RAY SUAREZ: Wortzel says he’s been the subject of these types of computer attacks.

COL. LARRY WORTZEL: About eight months ago, I got an e-mail that looked like it came from the Naval Warfare Systems Command that invited me to a meeting on a particular missile system, and asked me to open the attachment to get the agenda for the meeting.

Well, I knew very well that I had not communicated with anybody in the Navy for quite a long time on that issue. And I actually called the person that was purported to have sent the e-mail. And she said, “I didn’t send you an e-mail.”

So, we had the attachment checked, and it was a very malicious virus that it would have done exactly that.
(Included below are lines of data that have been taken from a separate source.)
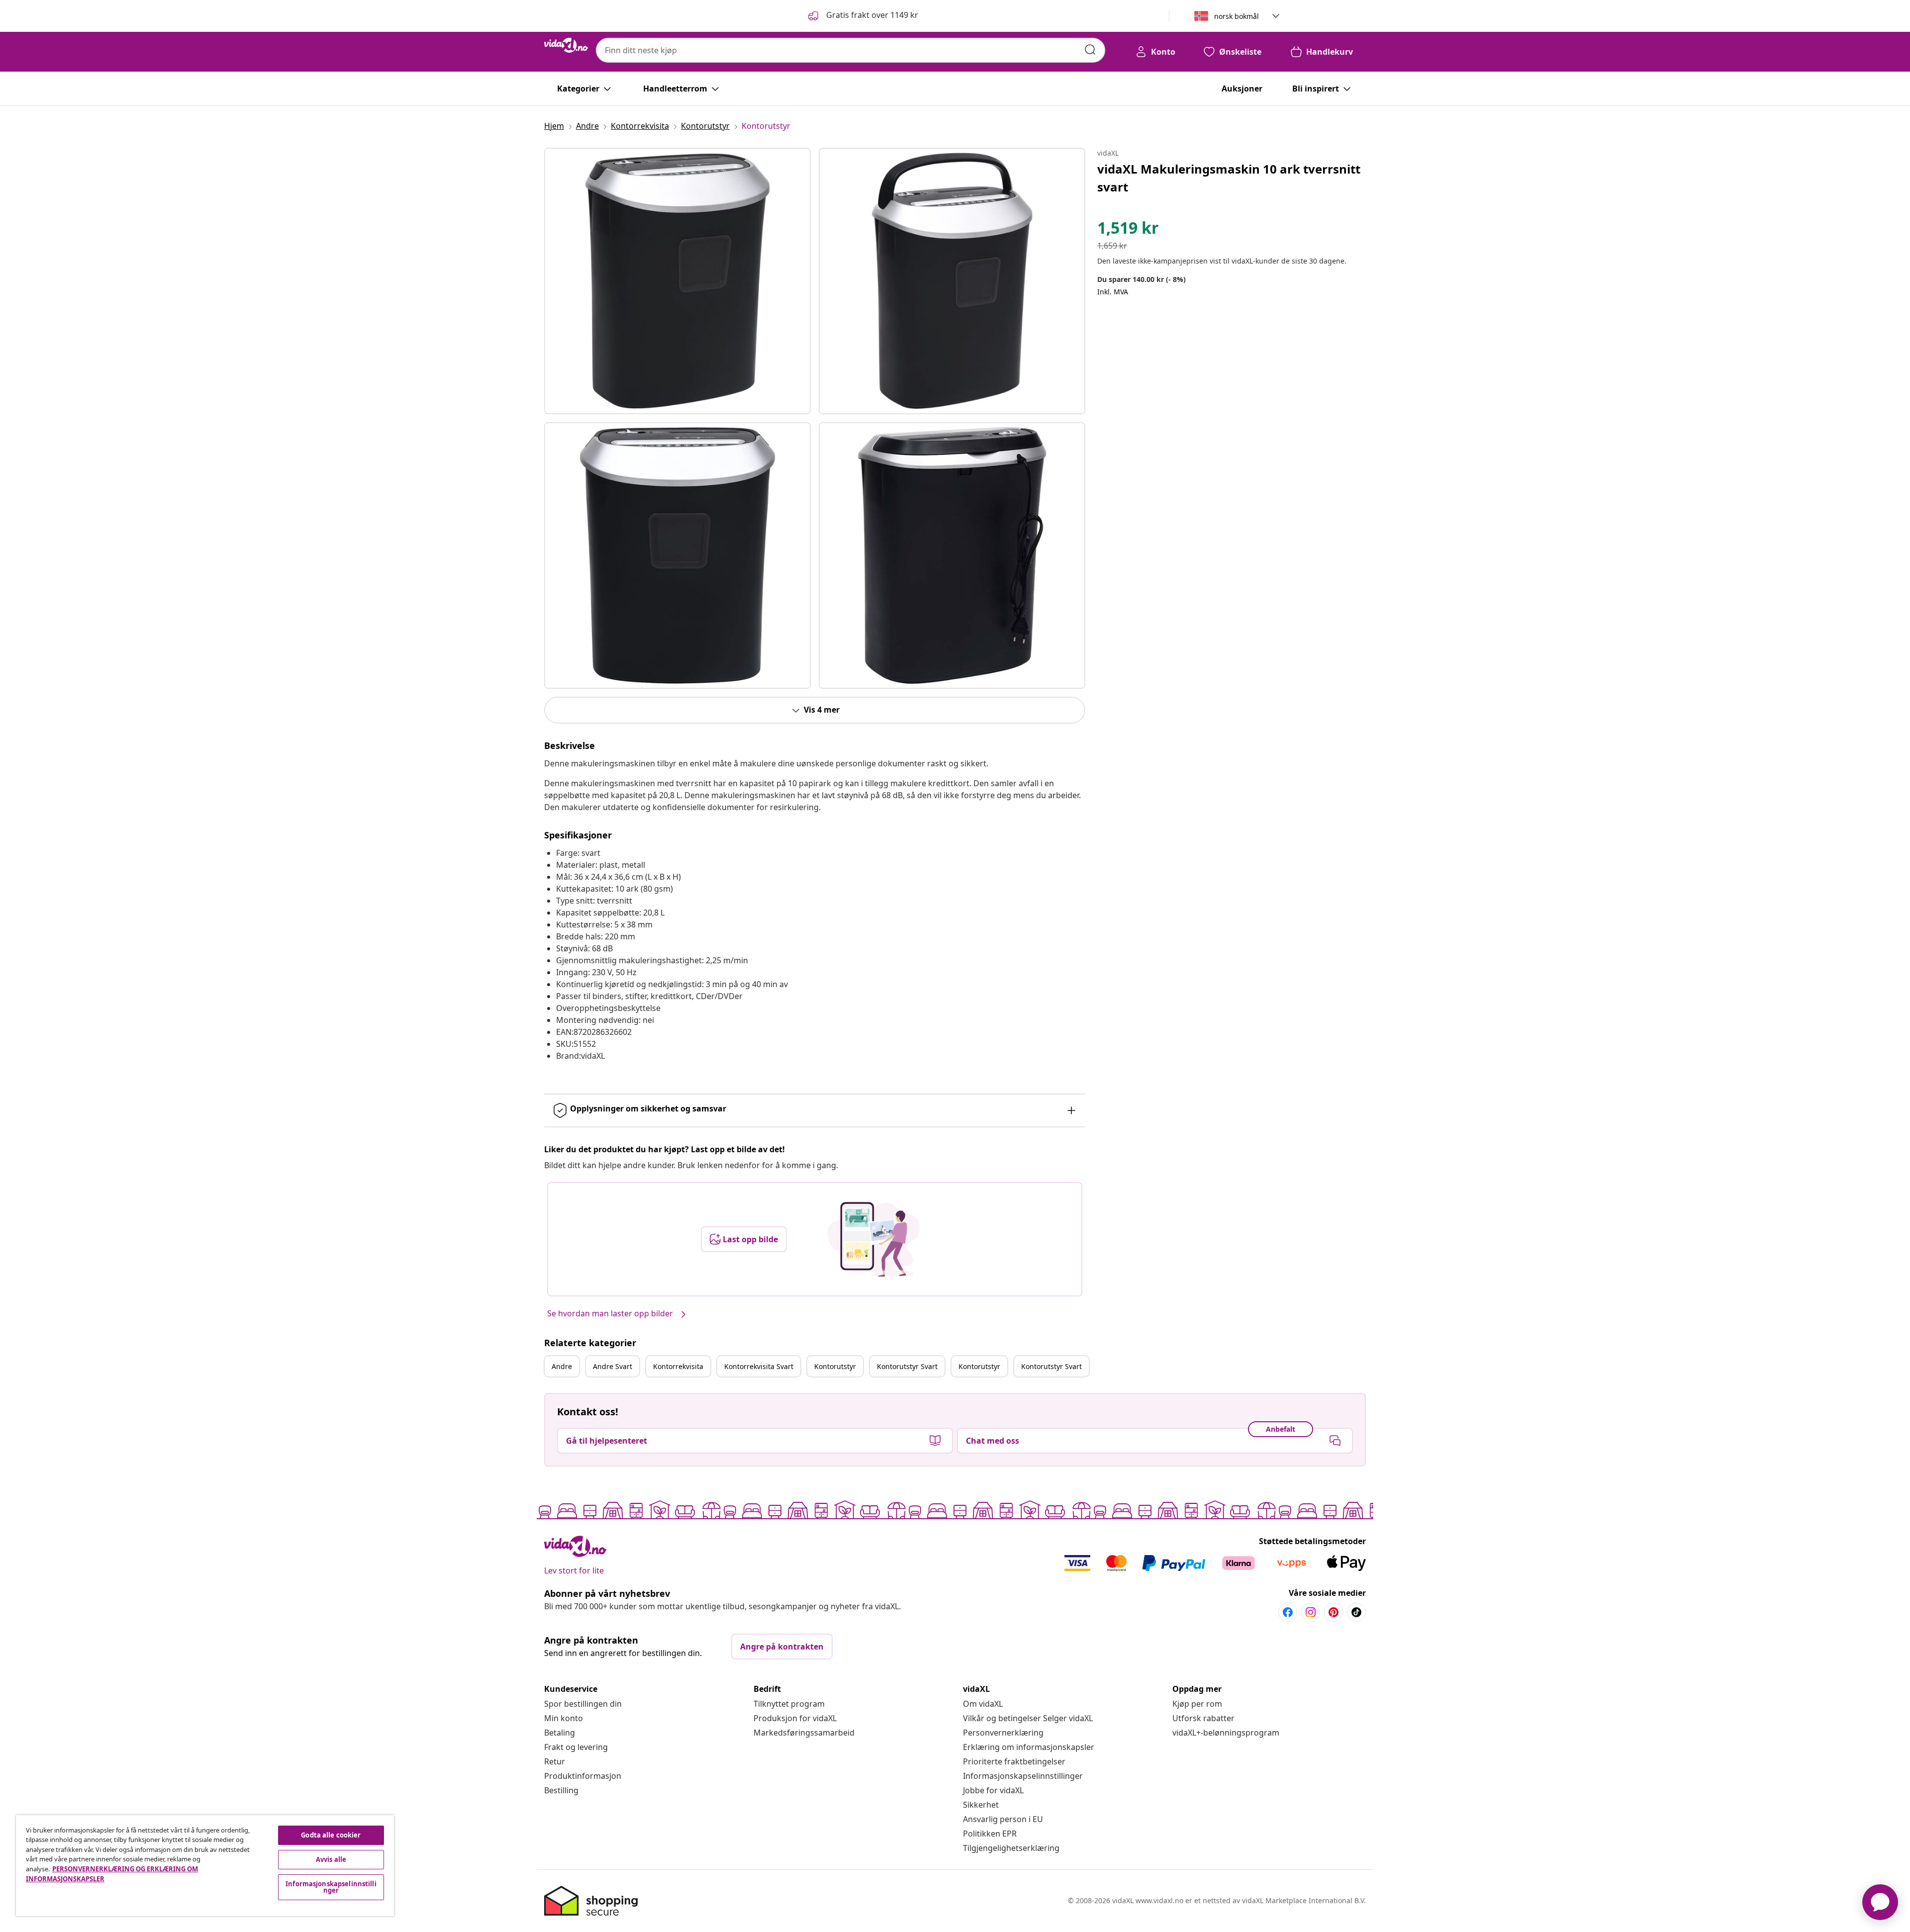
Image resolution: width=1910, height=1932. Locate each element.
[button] (862, 16)
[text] (1128, 230)
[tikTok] (1356, 1612)
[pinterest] (1333, 1612)
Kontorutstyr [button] (835, 1366)
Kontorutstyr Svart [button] (907, 1366)
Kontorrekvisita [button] (678, 1366)
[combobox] (850, 50)
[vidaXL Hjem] (566, 45)
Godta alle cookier (331, 1835)
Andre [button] (562, 1366)
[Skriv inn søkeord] (1090, 50)
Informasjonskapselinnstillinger (1023, 1775)
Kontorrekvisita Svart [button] (758, 1366)
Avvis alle (331, 1859)
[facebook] (1288, 1612)
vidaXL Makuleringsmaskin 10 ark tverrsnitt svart (1228, 178)
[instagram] (1311, 1612)
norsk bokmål (1236, 16)
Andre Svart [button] (612, 1366)
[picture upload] (874, 1239)
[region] (205, 1865)
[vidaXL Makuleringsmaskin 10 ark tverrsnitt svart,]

It would have permitted somebody to take over a computer.

RAY SUAREZ: Even with no evidence of mischief, tampering, or theft, Rodney Joffe says governments and business have to harden their security systems, have to make sure this so-called hijack is made harder in the future, and, just to be safe, assume this wasn’t an accident.

RODNEY JOFFE: If, in fact, the traffic was being examined and your traffic passed through the network in China, your user I.D.s and passwords may have been compromised.

If I was a large enterprise or a large organization involved in critical infrastructure, if I was in government, I would be sweating bullets currently.

RAY SUAREZ: And Joffe says the mere example of this hijacking taking place has served as an inspiration to cyber-criminals around the world.

RODNEY JOFFE: We know that the criminals already have been discussing this. We have seen it for probably the last five or six months. It was a great event for them, because it’s given them a vector that most of them had never thought of.

RAY SUAREZ: Joffe and Wortzel agree that the Internet has exploded into worldwide daily use in part because its daily operation is based on trust. Lose that trust, and home users, businesses, and governments will start to stay away, and begin the unraveling of a modern marvel.